As the stimulus bill took shape, some lawmakers suggested helping people pay their heating bills. While that would certainly provide timely assistance, a step further might have been taken: boosting federal and state programs that provide low-interest loans for home repair, especially repair designed to make a house more energy-efficient.

Maine, with some of the oldest and most poorly maintained houses in the U.S., is a case in point. A recent Bangor Daily News story examining the plight of a family in Milo struggling to heat its older home after energy prices rose steeply provides an example: “The windows in the sparsely furnished home are cracked, holes in the roof leave a skating rink on the kitchen floor on rainy days, groundwater rushes through the cellar like a river, and there is no insulation to help prevent the heat from a wood stove and an oil furnace from escaping through the cracks into the winter air.” The family burned 100 gallons of oil every three weeks, it estimated.
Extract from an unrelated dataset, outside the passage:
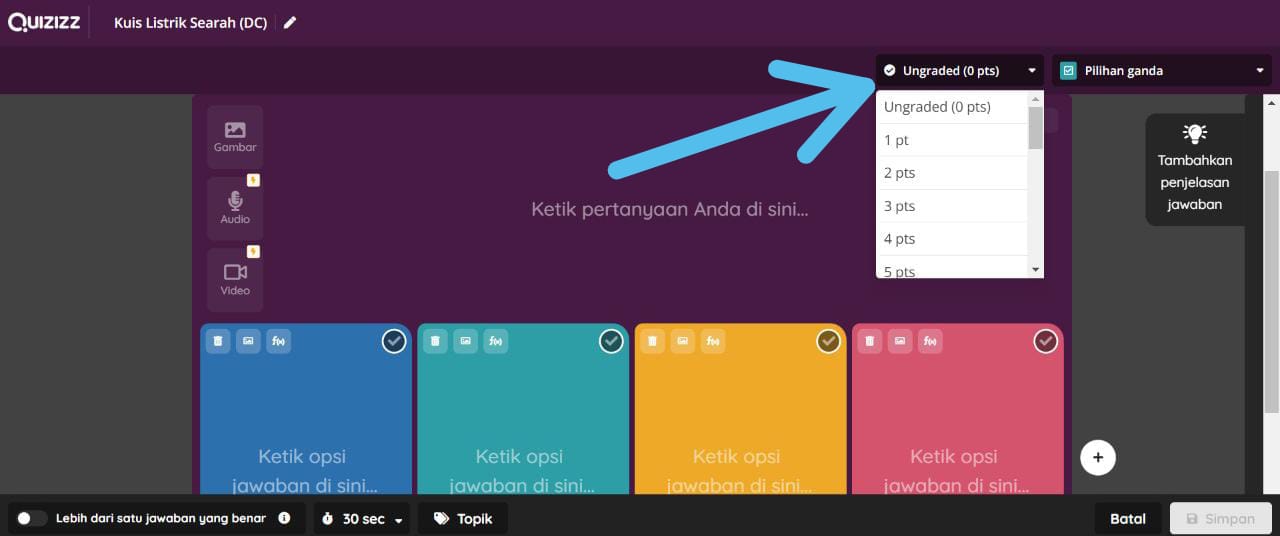This screenshot has width=1280, height=536.
Task: Add image to the teal answer option
Action: pos(465,341)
It is critically important for the federal government to fund the Low Income Home Energy Assistance Program at a baseline that realistically matches the annual need. But it is also critical to help financially strapped homeowners insulate, repair, upgrade windows and doors and install more efficient heating systems. LIHEAP rules require that 15 percent of funding be set aside for weatherization programs, which seek to plug the holes in poorly insulated houses so the fuel assistance money doesn’t – literally – go out the window. But directing more money into home repairs, perhaps through low-interest loans, makes sense.

“Investing in weatherization would be a ‘three-fer,’ at least,” said Dale McCormick, director of the Maine State Housing Authority. The homeowner uses less fuel so less money leaves Maine (and the U.S.) to foreign oil suppliers; the small, locally based contracting businesses that do the repairs make money; and the family keeps more of its money which it can then spend on other goods and services, which circulates money through the area. Middle-income households spend about 6 percent of their earnings on heating, but low-income families spend 24 percent and the elderly spend 19 percent, Ms. McCormick said, so saving on heating bills can translate to substantial discretionary spending.

Among its initiatives to shore up the state’s rickety dwellings, Maine State Housing is working to help replace the 4,000 pre-1976 mobile homes serving as residences. Built to a lower energy standard, the mobile homes often had 1-inch-thick walls, providing little room for insulation.

Failing to invest in better-insulated and more energy-efficient housing is an opportunity missed.